In particular, they were concerned that the discussions were moving
towards tritheism.  So these folks attempted to formulate a Christian
theology based on a single, simple God.  There were several different
attempts to work out these ideas, generally referred to as
"Monarchianism".  The problem is that based on a simple model of God,
it is hard to come up with an explanation of Christ's relation to God
that does justice to Christian experience and the NT message.  One
group of Monarchians ended up saying that he was just a man, inspired
by the Holy Spirit.  Another went the other way, and ended up with
Jesus as a sort of puppet.  The latter group was known as
"patripassian" because they said that the Father himself suffered on
the cross.  Both of these contradict the Biblical accounts, as well as
the experience of the Church.  As far as I know, nobody ever held an
official church council to outlaw these ideas.  However they were
generally pounced on, by various bishops, and such major theologians
as Tertullian and Origen.  I'm not an expert in Church history, but
the impression I get is that this approach was generally discredited
and people went on to other things.  Certainly by the 16th Century,
Reformed creeds were referring to the Monarchians (not by that term:
normally they listed representative theologians by name) as if it was
well known that they were heretical.  There was another major attempt
to develop an alternative to the Trinity in the early 4th Century.
This is referred to as Arianism.  Unfortunately, Arius ended up with a
Christ who was a semi-divine creature, not quite God but more than
man.  This manages to combine the disadvantages of both Monarchianism
and tritheism.  However this attempt turned out to be much harder to
stop.  Various councils were called, and things got tied up in
Imperial politics.  Arius' views were anathematized formally at
several of these councils.  The final result of this is the confession
that is now known as the Nicean Creed (though in fact it seems to have
come out of the Council of Constantinople in 381).  It speaks of God
as being a single essense (ousia), but having three persons
(hypostases).  Many people found this formulation somewhat painful,
but every attempt to avoid it seemed to result in something worse.  I
think the final test of the various alternatives was how they dealt
with Christ, and only the Trinity allowed for a Christ who was fully
human, but also a full revelation of God.
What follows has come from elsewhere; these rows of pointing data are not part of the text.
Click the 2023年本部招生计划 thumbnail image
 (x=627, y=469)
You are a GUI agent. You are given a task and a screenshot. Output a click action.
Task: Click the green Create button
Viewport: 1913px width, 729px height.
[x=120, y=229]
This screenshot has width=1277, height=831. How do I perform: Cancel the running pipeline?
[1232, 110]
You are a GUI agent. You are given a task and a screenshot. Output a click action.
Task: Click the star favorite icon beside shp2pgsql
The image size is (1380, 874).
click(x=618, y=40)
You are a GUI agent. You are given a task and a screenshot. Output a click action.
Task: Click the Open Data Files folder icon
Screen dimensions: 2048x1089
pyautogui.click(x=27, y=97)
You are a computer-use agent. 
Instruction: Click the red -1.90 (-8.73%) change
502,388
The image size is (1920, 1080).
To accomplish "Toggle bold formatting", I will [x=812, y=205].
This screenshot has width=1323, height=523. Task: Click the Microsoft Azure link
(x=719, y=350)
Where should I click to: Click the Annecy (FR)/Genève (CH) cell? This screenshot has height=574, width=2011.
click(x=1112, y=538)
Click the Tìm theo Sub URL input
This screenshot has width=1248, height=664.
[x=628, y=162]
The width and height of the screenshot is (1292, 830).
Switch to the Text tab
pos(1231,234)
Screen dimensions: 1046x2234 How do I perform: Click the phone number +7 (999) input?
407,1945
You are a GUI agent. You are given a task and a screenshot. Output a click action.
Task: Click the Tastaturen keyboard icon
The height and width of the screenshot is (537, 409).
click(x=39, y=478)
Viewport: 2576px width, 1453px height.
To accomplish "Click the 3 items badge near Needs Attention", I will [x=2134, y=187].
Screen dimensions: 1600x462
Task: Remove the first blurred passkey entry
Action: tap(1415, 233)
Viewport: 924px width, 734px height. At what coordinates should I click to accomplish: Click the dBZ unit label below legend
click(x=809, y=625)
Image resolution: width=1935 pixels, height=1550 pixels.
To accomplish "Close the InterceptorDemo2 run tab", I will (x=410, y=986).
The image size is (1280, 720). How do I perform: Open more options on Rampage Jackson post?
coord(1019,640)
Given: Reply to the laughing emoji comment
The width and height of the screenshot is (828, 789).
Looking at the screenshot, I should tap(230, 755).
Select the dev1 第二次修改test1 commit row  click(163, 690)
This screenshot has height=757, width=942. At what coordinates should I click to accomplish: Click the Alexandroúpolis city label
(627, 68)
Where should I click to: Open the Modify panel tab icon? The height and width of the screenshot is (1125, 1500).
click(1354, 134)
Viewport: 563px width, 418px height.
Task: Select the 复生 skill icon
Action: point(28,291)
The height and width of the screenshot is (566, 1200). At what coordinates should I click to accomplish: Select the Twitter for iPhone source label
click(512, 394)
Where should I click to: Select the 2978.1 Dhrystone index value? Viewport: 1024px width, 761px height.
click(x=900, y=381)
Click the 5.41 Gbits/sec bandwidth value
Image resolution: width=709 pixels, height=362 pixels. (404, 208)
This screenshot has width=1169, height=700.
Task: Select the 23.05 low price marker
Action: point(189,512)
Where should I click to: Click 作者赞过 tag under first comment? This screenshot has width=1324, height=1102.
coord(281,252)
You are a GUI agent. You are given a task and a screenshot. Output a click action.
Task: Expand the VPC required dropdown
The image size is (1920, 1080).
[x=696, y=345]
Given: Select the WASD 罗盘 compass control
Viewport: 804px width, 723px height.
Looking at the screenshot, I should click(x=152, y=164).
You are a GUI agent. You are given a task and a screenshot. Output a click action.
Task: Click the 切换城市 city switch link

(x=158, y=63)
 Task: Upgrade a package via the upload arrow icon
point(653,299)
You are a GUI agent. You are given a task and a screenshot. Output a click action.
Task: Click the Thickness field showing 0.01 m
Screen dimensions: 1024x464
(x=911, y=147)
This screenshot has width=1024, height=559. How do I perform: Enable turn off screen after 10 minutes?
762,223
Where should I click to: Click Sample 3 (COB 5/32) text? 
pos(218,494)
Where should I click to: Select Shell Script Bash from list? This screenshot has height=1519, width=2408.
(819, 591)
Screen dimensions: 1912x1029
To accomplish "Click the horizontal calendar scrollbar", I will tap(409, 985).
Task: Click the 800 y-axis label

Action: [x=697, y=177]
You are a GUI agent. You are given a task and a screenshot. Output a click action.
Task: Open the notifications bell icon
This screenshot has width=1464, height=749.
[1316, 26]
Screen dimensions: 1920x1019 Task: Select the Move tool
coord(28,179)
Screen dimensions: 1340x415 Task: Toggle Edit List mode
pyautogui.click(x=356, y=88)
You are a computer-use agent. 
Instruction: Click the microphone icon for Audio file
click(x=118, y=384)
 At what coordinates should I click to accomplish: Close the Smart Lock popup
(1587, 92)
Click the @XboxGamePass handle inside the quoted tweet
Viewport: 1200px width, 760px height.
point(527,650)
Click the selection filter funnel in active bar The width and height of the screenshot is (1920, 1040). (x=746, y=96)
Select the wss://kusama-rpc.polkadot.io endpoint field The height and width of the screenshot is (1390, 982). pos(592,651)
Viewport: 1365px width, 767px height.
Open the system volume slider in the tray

As for tritheism, as far as I know, no Christian theologian ever
seriously considered this.  It was always something that one accused
others of believing.  Christians believe that Christ revealed the
Father.  Making him a separate god doesn't help explain how he
revealed the Father.

You ask what I would think of a Roman who says that all of those
gods are just aspects of a single God.  Would I concede that he
is a monotheist?  If I say yes, you say I have drained monotheism
of all content.  But saying yes is absurd precisely because there
are things about Roman mythology that makes it impossible to think
of the Roman gods as being aspects of one God.  They fight each
other, among other things.

You say that many of the ideas that I mention are also present in the
OT prophets.  Of course.  I don't claim that Christians say things
that contradict the OT.  However in the OT there is a sense in which
God is a mathematical point.  We know what he wants us to do because
he sent a prophet to say "Thus says the Lord".  We know he loves us
because he revealed that fact to us.  But in Christ we believe we see
God.  So we are no longer dependent upon messages about him.  However
that doesn't mean that what we see is different from what had been
revealed before.  I don't doubt that the patriarchs of the OT knew
God.  I don't even doubt that there are Jews now who do.  I think they
would have a lot to gain if they came to know Christ, but I'm not
interested in disproving other people's religions or their
relationships to God.  I'm sorry if I implied that it is impossible
to believe in God's love without believing in the Trinity.